Solvent-extraction Crystal Growth for Highly Efficient Carbon-based Mesoscopic Perovskite Solar Cells
A simple drop-casting method via solvent extraction (SECG) was developed to grow dense and uniform perovskite nanocrystals at room temperature for carbon-based mesoscopic solar cells free of an organic hole-transport layer. The CH3NH3PbI3/N-methyl-2-pyrrolidone (NMP) precursor solution (40 %) was first dripped onto a substrate with film configuration TiO2/Al2O3/C and infiltrated at 70 °C for 10 min. The perovskite substrate was next immersed in a bath of diethyl ether at 25 °C for 30 min. Third, the solvent-extracted substrate was stored in a dry box (humidity 50 %) at 25 °C for at least 100 h to complete the crystal growth. The device performance attained an efficiency 12.3 % of power conversion (PCE), which is significantly greater than that of DMF (6.3 %) and NMP (8.3 %) devices using traditional thermal annealing. The SECG device displayed a superior intrinsic enduring stability: PCE exceeded 12 % for more than 5000 h. To understand the kinetics of charge transfer and defect relaxation for the devices under investigation, we recorded transient photoluminescence decays at excitation wavelength 635 nm and probe wavelength 770 nm.

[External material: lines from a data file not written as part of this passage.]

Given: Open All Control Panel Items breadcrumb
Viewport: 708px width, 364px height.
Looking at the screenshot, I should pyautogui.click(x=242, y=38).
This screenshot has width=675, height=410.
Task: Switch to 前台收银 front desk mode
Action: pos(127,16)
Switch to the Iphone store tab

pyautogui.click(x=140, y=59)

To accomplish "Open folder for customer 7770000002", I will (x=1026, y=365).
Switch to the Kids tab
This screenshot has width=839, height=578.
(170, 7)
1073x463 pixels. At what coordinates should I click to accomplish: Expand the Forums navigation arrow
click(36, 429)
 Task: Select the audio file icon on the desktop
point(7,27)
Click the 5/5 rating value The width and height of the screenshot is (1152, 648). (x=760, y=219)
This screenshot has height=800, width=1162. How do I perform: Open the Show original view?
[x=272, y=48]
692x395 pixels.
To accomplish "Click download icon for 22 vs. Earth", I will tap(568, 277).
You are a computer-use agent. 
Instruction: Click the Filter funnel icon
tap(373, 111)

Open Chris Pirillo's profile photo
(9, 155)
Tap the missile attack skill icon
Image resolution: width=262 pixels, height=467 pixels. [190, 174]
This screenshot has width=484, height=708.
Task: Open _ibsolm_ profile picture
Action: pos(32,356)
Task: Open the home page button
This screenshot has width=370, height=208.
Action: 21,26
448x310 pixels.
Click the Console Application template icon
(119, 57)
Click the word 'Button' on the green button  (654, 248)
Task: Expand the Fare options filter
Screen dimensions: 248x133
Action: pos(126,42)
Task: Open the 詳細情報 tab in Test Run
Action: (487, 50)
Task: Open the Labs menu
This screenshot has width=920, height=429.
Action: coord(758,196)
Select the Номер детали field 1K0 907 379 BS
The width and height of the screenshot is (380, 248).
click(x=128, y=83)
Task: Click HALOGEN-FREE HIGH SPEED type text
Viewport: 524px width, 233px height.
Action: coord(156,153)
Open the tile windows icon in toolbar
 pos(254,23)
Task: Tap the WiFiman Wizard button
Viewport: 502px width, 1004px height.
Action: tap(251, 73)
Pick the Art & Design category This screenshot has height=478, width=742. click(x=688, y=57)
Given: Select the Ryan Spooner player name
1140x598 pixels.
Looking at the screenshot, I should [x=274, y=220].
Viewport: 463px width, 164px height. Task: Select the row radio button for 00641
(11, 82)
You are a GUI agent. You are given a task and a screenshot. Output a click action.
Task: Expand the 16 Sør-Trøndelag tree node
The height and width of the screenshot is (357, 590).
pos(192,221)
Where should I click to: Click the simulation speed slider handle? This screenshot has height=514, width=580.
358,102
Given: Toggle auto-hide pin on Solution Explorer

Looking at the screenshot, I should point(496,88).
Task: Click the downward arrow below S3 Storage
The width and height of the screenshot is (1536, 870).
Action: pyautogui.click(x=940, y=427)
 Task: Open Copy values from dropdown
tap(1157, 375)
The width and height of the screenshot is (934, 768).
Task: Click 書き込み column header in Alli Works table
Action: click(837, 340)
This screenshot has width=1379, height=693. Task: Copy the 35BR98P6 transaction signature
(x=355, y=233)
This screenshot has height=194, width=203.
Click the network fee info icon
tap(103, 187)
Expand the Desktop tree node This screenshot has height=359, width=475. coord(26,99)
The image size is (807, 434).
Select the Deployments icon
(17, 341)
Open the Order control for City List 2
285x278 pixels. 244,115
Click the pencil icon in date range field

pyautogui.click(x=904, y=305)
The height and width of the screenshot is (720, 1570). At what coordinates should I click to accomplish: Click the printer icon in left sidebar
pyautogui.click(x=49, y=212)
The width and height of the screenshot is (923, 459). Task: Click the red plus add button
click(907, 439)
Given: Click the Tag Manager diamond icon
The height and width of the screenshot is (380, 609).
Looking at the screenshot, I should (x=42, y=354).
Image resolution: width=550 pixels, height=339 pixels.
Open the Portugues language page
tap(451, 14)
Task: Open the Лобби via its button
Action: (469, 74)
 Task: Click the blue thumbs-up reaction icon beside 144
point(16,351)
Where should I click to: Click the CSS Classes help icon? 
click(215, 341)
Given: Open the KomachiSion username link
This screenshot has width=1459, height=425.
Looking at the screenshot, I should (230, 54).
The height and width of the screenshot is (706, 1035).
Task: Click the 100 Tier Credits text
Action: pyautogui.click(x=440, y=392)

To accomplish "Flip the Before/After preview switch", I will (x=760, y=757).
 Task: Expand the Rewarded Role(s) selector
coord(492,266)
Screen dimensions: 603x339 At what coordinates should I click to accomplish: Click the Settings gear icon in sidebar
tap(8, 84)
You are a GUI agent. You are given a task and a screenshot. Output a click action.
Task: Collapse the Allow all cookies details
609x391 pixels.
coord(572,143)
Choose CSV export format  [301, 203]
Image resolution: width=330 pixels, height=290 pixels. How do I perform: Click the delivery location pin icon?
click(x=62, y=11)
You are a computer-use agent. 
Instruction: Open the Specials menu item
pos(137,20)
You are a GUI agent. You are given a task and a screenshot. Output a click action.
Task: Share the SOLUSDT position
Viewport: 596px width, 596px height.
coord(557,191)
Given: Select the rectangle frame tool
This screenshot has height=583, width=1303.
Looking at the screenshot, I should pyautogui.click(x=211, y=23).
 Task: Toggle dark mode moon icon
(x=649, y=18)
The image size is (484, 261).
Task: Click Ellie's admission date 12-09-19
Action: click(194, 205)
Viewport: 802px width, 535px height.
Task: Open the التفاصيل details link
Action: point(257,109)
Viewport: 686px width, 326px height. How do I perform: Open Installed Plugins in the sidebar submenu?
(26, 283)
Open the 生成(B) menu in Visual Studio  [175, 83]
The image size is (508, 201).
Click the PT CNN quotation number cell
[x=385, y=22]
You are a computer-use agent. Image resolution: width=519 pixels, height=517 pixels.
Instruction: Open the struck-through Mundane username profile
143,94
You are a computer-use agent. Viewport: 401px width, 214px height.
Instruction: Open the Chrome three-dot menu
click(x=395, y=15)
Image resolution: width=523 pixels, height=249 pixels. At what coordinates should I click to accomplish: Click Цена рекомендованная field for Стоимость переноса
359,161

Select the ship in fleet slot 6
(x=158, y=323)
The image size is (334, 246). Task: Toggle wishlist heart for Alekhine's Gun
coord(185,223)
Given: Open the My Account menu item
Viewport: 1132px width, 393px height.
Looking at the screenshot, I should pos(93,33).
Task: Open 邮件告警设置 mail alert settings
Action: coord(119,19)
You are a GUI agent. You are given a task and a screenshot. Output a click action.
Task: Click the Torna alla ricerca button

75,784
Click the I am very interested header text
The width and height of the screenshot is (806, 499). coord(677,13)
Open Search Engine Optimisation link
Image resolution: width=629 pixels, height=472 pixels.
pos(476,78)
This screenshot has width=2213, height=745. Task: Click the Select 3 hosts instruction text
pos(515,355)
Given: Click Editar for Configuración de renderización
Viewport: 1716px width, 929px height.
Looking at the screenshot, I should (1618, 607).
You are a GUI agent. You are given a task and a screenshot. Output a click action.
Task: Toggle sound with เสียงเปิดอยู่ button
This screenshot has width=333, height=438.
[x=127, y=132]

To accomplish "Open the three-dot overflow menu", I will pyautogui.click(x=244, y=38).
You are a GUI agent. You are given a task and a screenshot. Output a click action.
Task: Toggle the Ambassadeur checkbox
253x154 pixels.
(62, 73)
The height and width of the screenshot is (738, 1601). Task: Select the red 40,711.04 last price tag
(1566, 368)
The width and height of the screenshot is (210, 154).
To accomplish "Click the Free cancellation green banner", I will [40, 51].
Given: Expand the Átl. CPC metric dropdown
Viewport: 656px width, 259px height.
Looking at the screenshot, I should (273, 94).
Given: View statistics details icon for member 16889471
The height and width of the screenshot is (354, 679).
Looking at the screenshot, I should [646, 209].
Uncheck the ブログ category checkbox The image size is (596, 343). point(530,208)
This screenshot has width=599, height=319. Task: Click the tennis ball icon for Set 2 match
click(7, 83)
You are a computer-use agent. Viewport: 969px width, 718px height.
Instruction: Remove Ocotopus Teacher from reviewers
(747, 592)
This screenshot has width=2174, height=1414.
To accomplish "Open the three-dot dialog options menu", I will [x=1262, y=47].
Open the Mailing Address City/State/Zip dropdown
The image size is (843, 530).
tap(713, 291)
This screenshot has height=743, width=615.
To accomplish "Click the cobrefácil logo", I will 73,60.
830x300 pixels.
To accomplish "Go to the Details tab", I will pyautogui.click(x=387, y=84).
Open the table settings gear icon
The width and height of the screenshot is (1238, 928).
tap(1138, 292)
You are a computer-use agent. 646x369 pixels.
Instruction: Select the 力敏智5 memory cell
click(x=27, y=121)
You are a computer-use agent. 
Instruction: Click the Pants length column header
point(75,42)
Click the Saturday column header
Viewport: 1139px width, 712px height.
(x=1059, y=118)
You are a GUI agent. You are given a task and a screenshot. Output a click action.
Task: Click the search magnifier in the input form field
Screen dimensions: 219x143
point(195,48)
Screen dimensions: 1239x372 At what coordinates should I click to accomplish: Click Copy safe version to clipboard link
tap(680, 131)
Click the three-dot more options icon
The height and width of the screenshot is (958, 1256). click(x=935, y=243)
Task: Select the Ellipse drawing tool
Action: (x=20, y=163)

* C.-Y. Chan, Y. Wang, G.-W. Wu and E. W. G. Diau, “Solvent-extraction crystal growth for highly efficient carbon-based mesoscopic perovskite solar cells free of hole conductors”, J. Mater. Chem. A 4, 3872 (2016).
Observation of Intraband Transition and Distinct Transient Species in the Infrared Region for Perovskite Solar Cells
We used nanosecond time-resolved infrared spectral technique to investigate, with high molecular specificity, distinct transient species that are formed in perovskite solar cells after photoexcitation at 532 nm. In planar-heterojuction perovskite solar cells, we simultaneously observed infrared spectral signatures that are associated with an intraband transition of conduction-band electrons, Fano resonance and the spiro-OMeTAD cation having lifetime 1.0 μs (at ~1485 cm−1). The decay of the transient IR signals (both the intraband transition and Fano-resonance features) reflects charge recombination. The rapid decay component cannot be resolved in the present experiments because the temporal resolution of our apparatus is ~80 ns. Trapped electrons would undergo slower, non-geminate recombination, which might account for the slow decay component observed. The present results show that our method offers a unique capability to elucidate these important transients in perovskite solar cells and their dynamic interplay in a comprehensive manner. We highlight that the transient charged species that are observed simultaneously in the present work could provide a quantitative measure of the degree of charge separation, charge transport and trapping.
* S. Narra, C.-C. Chung, E. W. G. Diau and S. Shigeto “Simultaneous Observation of an Intraband Transition and Distinct Transient Species in the Infrared Region for Perovskite Solar Cells”, J. Phys. Chem. Lett. 7, 2450 (2016).